Available data >>

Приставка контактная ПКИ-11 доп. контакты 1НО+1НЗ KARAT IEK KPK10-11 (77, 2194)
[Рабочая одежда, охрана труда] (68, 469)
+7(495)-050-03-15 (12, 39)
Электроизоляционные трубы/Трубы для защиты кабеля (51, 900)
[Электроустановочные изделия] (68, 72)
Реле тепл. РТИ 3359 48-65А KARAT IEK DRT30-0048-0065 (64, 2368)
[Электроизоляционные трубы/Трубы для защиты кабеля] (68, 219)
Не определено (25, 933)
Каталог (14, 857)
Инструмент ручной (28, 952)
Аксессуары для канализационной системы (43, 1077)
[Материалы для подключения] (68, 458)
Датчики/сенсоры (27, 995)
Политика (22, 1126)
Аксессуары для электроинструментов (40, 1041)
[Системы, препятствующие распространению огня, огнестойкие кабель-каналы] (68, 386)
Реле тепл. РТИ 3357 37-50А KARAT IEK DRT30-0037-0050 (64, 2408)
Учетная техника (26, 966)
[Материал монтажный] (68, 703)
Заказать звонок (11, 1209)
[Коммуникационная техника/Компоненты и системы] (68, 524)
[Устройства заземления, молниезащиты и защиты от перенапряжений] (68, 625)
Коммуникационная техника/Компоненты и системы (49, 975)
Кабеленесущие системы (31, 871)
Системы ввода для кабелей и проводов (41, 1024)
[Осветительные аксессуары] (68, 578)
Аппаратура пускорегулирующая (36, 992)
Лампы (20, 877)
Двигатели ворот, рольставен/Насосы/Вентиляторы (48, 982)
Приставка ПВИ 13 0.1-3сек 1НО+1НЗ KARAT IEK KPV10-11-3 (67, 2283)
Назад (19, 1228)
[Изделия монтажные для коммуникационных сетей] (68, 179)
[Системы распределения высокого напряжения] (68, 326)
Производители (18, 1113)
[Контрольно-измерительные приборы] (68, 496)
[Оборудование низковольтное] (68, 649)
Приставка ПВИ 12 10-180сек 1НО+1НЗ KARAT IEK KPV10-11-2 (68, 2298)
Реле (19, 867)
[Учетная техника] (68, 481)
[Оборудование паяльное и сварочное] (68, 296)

Your goal >>
All lines of the data above must be returned exactly.

Exercise answer >>
Приставка контактная ПКИ-11 доп. контакты 1НО+1НЗ KARAT IEK KPK10-11 (77, 2194)
[Рабочая одежда, охрана труда] (68, 469)
+7(495)-050-03-15 (12, 39)
Электроизоляционные трубы/Трубы для защиты кабеля (51, 900)
[Электроустановочные изделия] (68, 72)
Реле тепл. РТИ 3359 48-65А KARAT IEK DRT30-0048-0065 (64, 2368)
[Электроизоляционные трубы/Трубы для защиты кабеля] (68, 219)
Не определено (25, 933)
Каталог (14, 857)
Инструмент ручной (28, 952)
Аксессуары для канализационной системы (43, 1077)
[Материалы для подключения] (68, 458)
Датчики/сенсоры (27, 995)
Политика (22, 1126)
Аксессуары для электроинструментов (40, 1041)
[Системы, препятствующие распространению огня, огнестойкие кабель-каналы] (68, 386)
Реле тепл. РТИ 3357 37-50А KARAT IEK DRT30-0037-0050 (64, 2408)
Учетная техника (26, 966)
[Материал монтажный] (68, 703)
Заказать звонок (11, 1209)
[Коммуникационная техника/Компоненты и системы] (68, 524)
[Устройства заземления, молниезащиты и защиты от перенапряжений] (68, 625)
Коммуникационная техника/Компоненты и системы (49, 975)
Кабеленесущие системы (31, 871)
Системы ввода для кабелей и проводов (41, 1024)
[Осветительные аксессуары] (68, 578)
Аппаратура пускорегулирующая (36, 992)
Лампы (20, 877)
Двигатели ворот, рольставен/Насосы/Вентиляторы (48, 982)
Приставка ПВИ 13 0.1-3сек 1НО+1НЗ KARAT IEK KPV10-11-3 (67, 2283)
Назад (19, 1228)
[Изделия монтажные для коммуникационных сетей] (68, 179)
[Системы распределения высокого напряжения] (68, 326)
Производители (18, 1113)
[Контрольно-измерительные приборы] (68, 496)
[Оборудование низковольтное] (68, 649)
Приставка ПВИ 12 10-180сек 1НО+1НЗ KARAT IEK KPV10-11-2 (68, 2298)
Реле (19, 867)
[Учетная техника] (68, 481)
[Оборудование паяльное и сварочное] (68, 296)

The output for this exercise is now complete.